The latent collective power within these organizations is mind-boggling. Their members are conscientious, which is demonstrated by their friendship and loyalty to one another. They rally a-round their members during crises; they support one another when they get married and have children; they work together, locally and nationally, on community projects across this country. They even formed a national collective organization, The National Pan-Hellenic Council, Inc.; the group’s stated purpose and mission is “Unanimity of thought and action as far as possible in the conduct of Greek letter collegiate fraternities and sororities, and to consider problems of mutual interest to its member organizations.”
I especially like the part about “mutual interests.” I know it’s a hard question to answer, based on our individualistic and proprietary approach to solving many of our problems, but what are the mutual interests among not only sororities and fraternities, but all Black organizations? Is there one thing that all of us can and should do together without compromising our various missions and such? I believe there are several things we can do together, but reality tells me that all Black people will never do any one thing together. So in light of that reality, we must come up with something that is simple yet powerful and will demonstrate our collective resolve, not just to the world, but to ourselves and our children. Keep in mind I said, “Simple.”
On the business side of things, this is a call—a challenge—to each member of the abovementioned Black, proud, historic, and venerable organizations to purchase at least one bag of Sweet Unity Farms Tanzanian Gourmet Coffee. The coffee is grown by family co-ops founded by Jackie Robinson’s son, David, twenty years ago. April 15, 2017 was the 70th anniversary of Jackie Robinson breaking the color barrier in major league baseball; we can break the economic barrier by collectively propelling his son’s company to unimagined heights by purchasing his coffee. In case you didn’t know, Jackie Robinson went to work for a coffee company when he left baseball.
On the personal side, Black folks are taking an Ice T beatdown like Wesley Snipes received, only ours is an economic beatdown, much of which we are doing to ourselves by not supporting one another more than we do presently. What could be more personal than family? Again, one simple solution is for our Black sororities and fraternities, comprising millions of members around the world, to take this challenge personally and buy at least one bag of David Robinson’s coffee, a fitting tribute to his father’s legacy. By doing so, the world would witness a Black- owned company, operating in Africa and the U.S., become a billion dollar firm virtually overnight, all because a group of conscientious Black folks individually spent a very small amount of money on a Black owned product. A veritable, Black economic renaissance.
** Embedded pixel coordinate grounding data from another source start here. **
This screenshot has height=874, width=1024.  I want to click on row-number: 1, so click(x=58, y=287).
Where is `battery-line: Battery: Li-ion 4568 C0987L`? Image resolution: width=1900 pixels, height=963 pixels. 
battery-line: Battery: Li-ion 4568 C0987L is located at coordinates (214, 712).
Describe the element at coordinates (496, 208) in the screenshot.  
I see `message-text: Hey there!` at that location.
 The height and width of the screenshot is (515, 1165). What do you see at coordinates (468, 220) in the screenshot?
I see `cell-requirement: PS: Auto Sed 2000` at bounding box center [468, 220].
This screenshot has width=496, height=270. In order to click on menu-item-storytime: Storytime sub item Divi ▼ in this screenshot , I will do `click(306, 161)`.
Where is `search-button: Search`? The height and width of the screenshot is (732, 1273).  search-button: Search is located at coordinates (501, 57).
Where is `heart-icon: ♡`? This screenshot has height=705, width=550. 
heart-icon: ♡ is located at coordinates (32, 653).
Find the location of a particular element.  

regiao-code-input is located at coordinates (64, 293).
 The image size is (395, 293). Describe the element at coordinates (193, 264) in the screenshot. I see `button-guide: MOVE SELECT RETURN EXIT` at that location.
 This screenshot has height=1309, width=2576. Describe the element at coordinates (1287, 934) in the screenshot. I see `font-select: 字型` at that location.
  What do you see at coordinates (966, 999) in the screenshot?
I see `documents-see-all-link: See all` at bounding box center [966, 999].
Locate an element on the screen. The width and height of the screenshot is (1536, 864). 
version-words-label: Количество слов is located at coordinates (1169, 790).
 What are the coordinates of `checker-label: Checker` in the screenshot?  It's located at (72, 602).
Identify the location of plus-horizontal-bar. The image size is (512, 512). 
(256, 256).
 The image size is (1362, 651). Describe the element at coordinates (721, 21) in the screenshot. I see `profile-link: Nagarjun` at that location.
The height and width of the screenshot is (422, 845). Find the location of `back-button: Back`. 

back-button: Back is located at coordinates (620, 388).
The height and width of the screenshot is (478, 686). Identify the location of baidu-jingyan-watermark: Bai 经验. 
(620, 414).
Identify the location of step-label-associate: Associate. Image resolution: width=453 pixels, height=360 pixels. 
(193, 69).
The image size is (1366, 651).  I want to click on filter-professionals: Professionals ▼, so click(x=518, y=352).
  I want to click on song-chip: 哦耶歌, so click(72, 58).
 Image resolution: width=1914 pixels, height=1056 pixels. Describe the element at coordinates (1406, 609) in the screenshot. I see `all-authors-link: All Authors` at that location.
After accomplishing that simple goal, we could repeat it hundreds of times with other Black companies, thus, creating larger firms that have so much business they would have to hire more employees. In the words of the soul singing group, Atlantic Star, “Am I dreaming?” Maybe I am, but it’s a great dream, and I pray it will come true.
From what I observe among our social organizations, members of sororities and fraternities are the most conscientious; therefore, I am calling on the Presidents of the Divine Nine to spread the word to their members to take this simple action step toward economic empowerment.